<<<<
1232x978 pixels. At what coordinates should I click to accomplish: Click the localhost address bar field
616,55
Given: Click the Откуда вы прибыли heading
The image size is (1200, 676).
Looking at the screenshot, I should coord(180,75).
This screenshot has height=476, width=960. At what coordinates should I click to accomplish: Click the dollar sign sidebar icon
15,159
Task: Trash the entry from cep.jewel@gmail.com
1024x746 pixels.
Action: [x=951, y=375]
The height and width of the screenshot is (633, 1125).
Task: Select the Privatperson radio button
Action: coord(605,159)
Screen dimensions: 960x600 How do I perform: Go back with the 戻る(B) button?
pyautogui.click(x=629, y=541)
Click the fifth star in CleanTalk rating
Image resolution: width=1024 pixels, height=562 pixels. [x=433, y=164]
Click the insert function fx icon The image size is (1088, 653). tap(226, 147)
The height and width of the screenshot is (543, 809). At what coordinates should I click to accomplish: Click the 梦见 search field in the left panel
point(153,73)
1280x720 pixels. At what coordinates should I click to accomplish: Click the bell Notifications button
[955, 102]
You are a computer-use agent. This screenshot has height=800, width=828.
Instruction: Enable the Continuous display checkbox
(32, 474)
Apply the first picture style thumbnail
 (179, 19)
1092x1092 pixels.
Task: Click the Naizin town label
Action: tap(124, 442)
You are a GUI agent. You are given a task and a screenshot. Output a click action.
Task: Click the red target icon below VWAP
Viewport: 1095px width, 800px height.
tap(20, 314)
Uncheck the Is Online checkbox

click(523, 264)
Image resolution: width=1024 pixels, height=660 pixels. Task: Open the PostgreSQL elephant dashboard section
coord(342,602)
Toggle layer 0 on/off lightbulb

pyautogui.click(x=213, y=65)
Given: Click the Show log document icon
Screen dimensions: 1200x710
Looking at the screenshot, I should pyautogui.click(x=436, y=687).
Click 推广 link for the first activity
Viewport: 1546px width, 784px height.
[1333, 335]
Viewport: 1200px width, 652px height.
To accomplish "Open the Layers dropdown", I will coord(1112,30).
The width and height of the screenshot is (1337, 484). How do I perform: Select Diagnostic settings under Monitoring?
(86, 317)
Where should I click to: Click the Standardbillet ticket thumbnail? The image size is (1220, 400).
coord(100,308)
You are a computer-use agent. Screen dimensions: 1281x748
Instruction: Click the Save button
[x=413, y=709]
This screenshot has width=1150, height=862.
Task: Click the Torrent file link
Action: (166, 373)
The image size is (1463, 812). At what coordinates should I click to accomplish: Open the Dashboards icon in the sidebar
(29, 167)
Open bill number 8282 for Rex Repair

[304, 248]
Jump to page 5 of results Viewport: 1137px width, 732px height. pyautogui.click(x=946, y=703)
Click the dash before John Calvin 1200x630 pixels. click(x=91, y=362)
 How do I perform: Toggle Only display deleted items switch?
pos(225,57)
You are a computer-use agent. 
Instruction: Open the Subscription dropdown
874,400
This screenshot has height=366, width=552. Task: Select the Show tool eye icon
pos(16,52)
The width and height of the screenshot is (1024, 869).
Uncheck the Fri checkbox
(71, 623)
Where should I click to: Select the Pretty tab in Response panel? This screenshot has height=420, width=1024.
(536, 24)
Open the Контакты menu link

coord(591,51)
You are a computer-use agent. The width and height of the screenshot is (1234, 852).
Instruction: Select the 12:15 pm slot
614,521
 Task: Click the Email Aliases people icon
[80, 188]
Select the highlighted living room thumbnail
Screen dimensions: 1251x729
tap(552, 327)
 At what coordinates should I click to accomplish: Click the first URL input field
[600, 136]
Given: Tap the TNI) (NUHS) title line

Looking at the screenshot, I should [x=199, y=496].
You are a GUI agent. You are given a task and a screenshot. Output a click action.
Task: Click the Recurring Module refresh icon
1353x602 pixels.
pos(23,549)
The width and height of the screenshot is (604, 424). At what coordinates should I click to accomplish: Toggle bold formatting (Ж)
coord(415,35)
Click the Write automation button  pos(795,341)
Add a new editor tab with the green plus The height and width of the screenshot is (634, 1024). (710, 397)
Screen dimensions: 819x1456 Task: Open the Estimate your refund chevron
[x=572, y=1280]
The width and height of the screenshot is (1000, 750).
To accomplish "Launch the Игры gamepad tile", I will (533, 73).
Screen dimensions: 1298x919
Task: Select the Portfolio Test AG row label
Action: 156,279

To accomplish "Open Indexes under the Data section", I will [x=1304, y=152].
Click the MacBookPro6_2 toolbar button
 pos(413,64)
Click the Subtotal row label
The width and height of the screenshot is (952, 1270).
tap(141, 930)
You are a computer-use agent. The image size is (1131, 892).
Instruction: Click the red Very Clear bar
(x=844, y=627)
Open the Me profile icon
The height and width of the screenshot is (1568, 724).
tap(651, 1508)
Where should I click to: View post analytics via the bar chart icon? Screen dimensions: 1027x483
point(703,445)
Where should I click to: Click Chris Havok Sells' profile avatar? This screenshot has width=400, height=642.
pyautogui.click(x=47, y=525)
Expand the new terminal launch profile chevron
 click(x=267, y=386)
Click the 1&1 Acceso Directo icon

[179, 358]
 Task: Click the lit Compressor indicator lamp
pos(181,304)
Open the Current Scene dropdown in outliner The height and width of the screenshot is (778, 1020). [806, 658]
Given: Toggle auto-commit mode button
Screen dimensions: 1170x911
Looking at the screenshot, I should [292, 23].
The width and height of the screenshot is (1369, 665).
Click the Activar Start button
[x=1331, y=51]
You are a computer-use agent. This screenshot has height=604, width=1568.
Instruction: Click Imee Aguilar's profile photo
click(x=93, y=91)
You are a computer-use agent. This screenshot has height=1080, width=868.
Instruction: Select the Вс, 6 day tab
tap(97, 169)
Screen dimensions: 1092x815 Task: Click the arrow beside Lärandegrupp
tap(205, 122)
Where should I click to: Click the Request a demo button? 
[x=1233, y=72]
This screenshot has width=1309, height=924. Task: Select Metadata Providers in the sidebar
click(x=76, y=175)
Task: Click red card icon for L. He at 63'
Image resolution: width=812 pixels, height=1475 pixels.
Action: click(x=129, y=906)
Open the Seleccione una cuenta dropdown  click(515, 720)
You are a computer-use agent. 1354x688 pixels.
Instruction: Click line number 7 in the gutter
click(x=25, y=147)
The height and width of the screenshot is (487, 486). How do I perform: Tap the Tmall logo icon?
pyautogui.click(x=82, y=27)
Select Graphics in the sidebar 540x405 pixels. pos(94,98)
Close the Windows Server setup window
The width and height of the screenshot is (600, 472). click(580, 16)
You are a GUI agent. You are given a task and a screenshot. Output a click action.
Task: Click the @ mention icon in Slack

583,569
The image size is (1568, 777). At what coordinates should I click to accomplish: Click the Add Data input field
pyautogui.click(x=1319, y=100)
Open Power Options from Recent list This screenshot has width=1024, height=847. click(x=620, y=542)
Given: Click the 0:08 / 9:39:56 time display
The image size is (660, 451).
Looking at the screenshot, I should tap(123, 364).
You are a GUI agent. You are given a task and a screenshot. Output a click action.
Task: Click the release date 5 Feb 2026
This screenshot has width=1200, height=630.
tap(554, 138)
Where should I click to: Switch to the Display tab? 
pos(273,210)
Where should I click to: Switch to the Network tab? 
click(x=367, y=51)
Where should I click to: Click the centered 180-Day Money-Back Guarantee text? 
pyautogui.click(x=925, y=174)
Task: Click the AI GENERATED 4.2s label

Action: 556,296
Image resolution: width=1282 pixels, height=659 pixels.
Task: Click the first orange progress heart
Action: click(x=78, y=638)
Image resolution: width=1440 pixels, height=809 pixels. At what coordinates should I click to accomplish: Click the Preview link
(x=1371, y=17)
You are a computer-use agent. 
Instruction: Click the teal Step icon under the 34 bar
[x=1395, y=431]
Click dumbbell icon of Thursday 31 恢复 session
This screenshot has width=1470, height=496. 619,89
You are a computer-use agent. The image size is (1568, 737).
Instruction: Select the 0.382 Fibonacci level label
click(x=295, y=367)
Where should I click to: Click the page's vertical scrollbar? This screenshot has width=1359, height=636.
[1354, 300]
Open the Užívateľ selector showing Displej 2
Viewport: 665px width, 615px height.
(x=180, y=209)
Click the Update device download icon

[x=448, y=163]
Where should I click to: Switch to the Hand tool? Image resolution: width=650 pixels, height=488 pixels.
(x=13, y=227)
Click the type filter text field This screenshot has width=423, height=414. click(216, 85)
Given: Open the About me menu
>>>>
## WHAT NEEDS TO BE DONE
Scan the records above for the word "from". Show each line in which it appears.

## SOLVED EXERCISE
Task: Trash the entry from cep.jewel@gmail.com
Open Power Options from Recent list This screenshot has width=1024, height=847. click(x=620, y=542)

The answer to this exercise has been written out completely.